TASK ITEM. The records follow. Filter them to the lines that hold "screenshot".

INPUT DATA.
"""

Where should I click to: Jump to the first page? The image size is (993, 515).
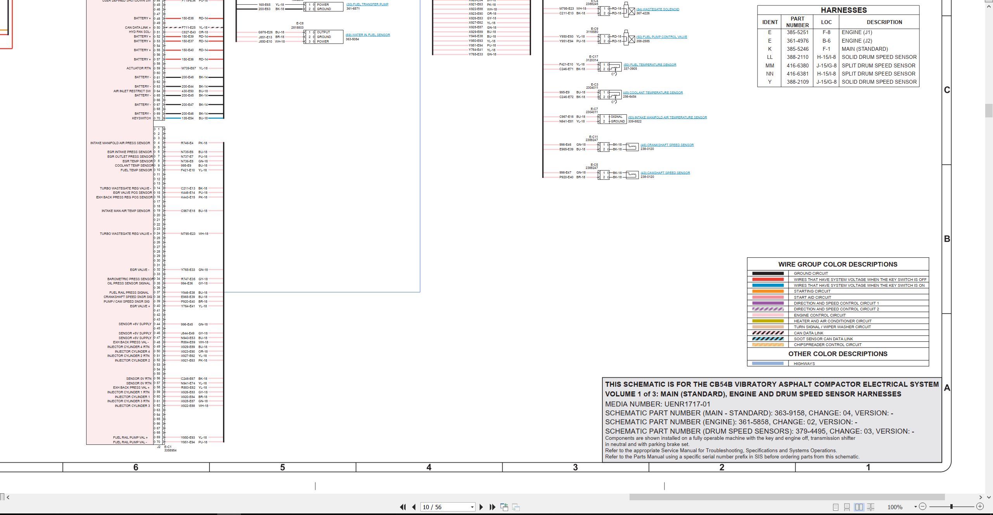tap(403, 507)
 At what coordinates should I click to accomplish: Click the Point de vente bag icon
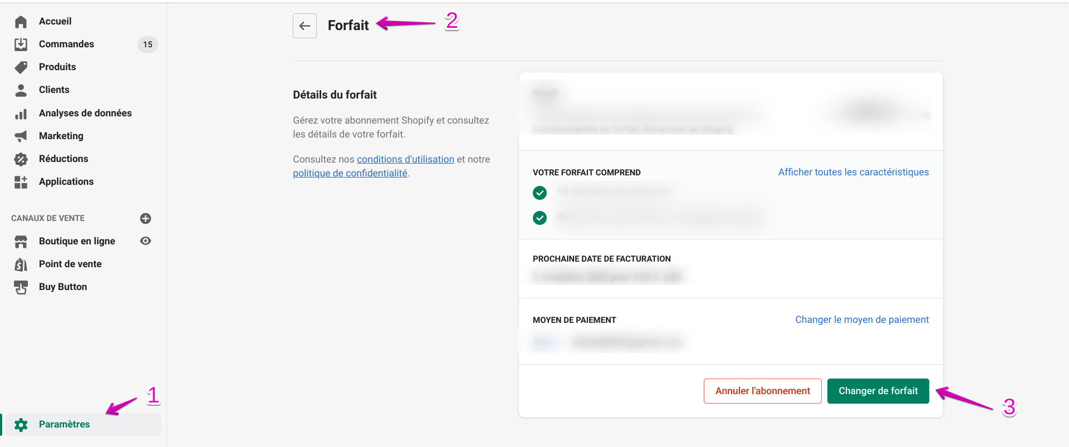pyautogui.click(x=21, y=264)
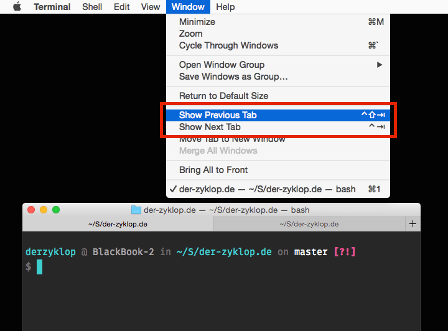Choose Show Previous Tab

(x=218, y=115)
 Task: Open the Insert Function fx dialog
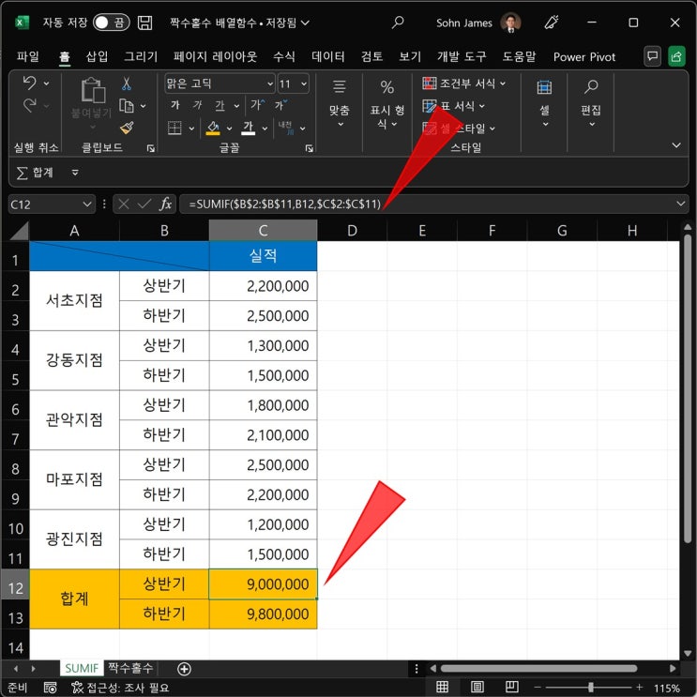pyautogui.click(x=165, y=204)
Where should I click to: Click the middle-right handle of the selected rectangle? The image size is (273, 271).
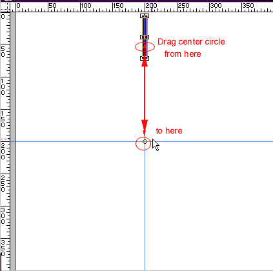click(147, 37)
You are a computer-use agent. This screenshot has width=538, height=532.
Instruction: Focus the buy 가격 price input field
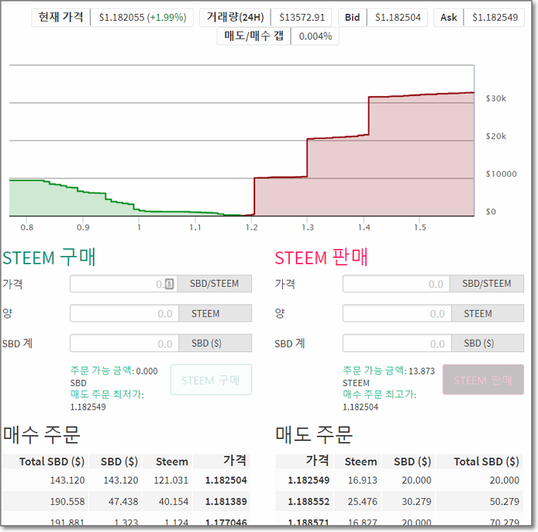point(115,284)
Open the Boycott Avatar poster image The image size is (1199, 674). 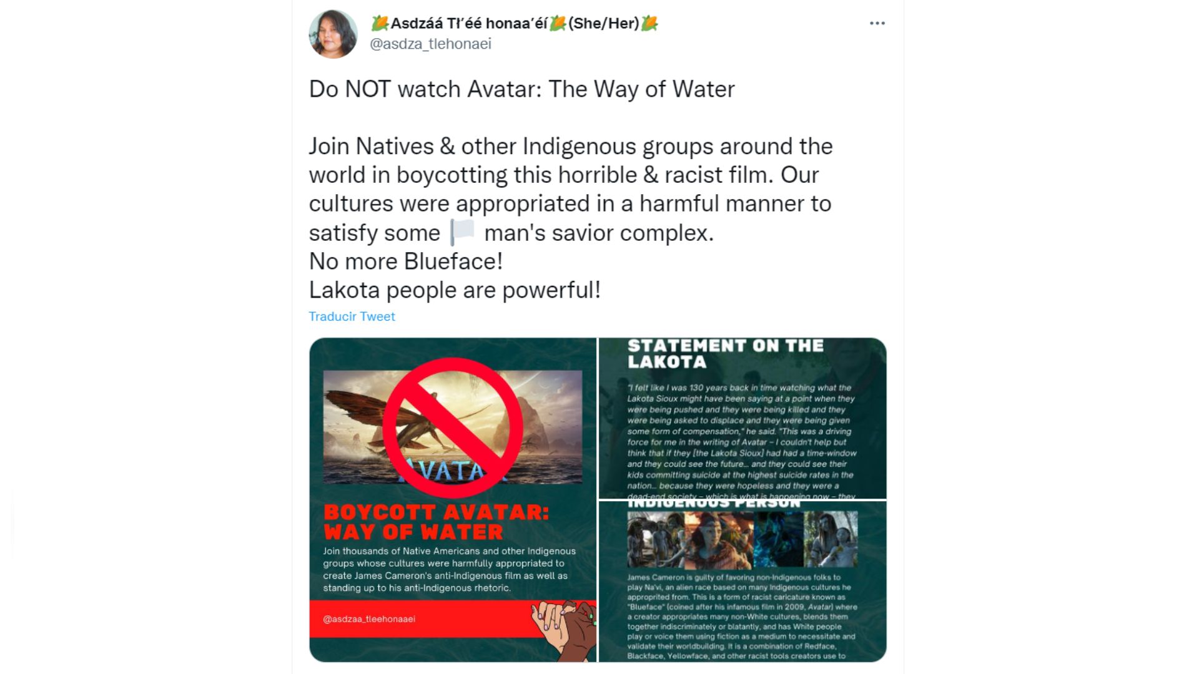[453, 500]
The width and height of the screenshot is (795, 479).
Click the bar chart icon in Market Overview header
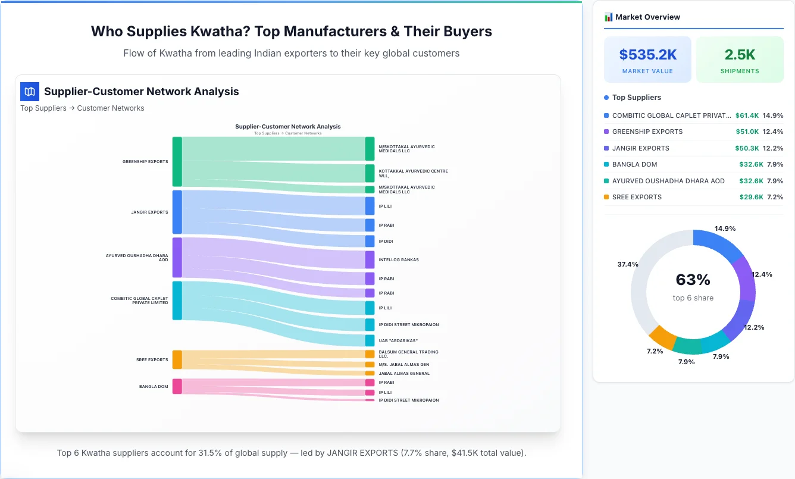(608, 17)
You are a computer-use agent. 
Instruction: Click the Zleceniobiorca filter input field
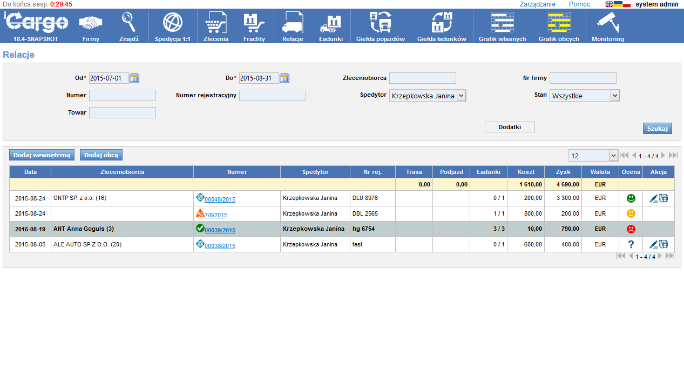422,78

"""
"""

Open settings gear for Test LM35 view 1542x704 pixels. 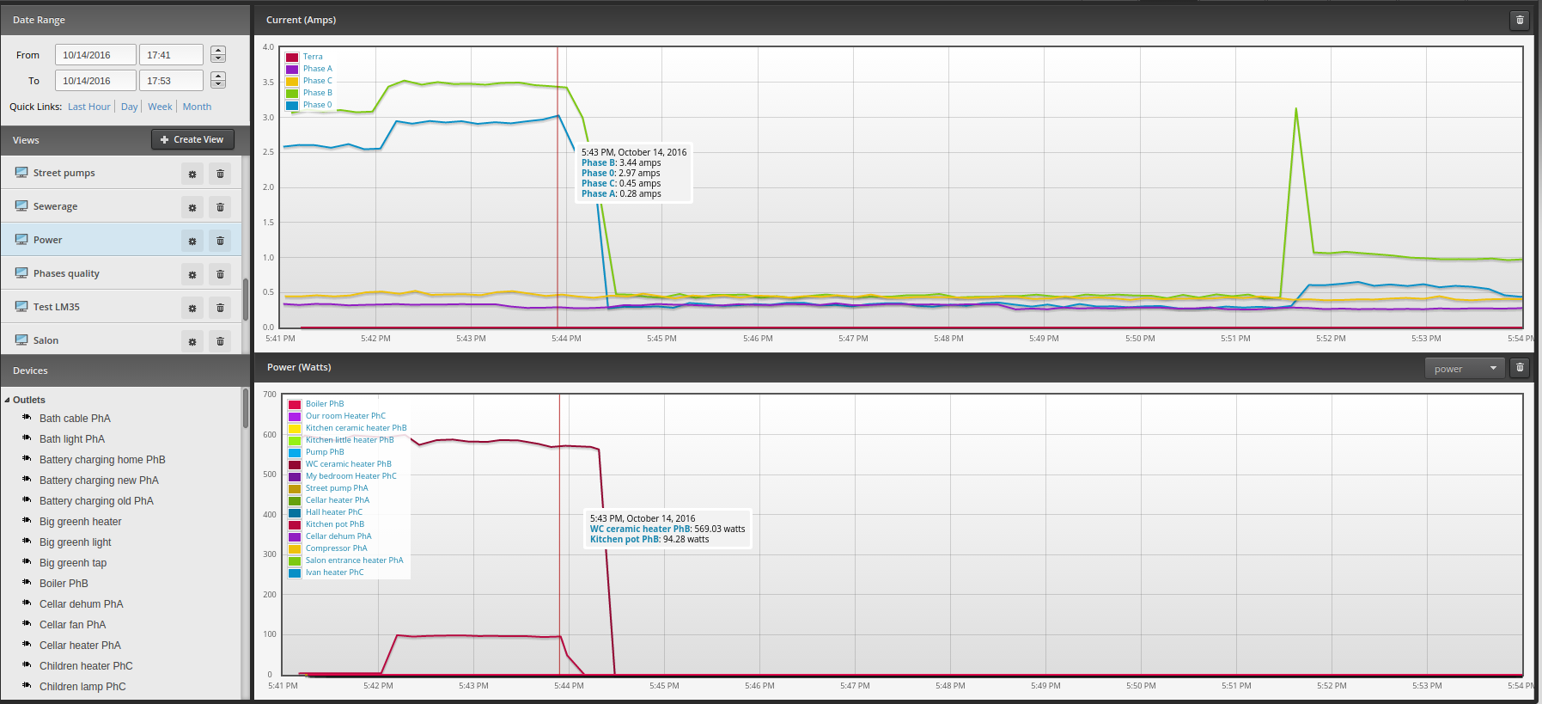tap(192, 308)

"""

ANSWER TO THIS TASK.
You are a computer-use agent. This screenshot has width=538, height=532.
The width and height of the screenshot is (795, 479).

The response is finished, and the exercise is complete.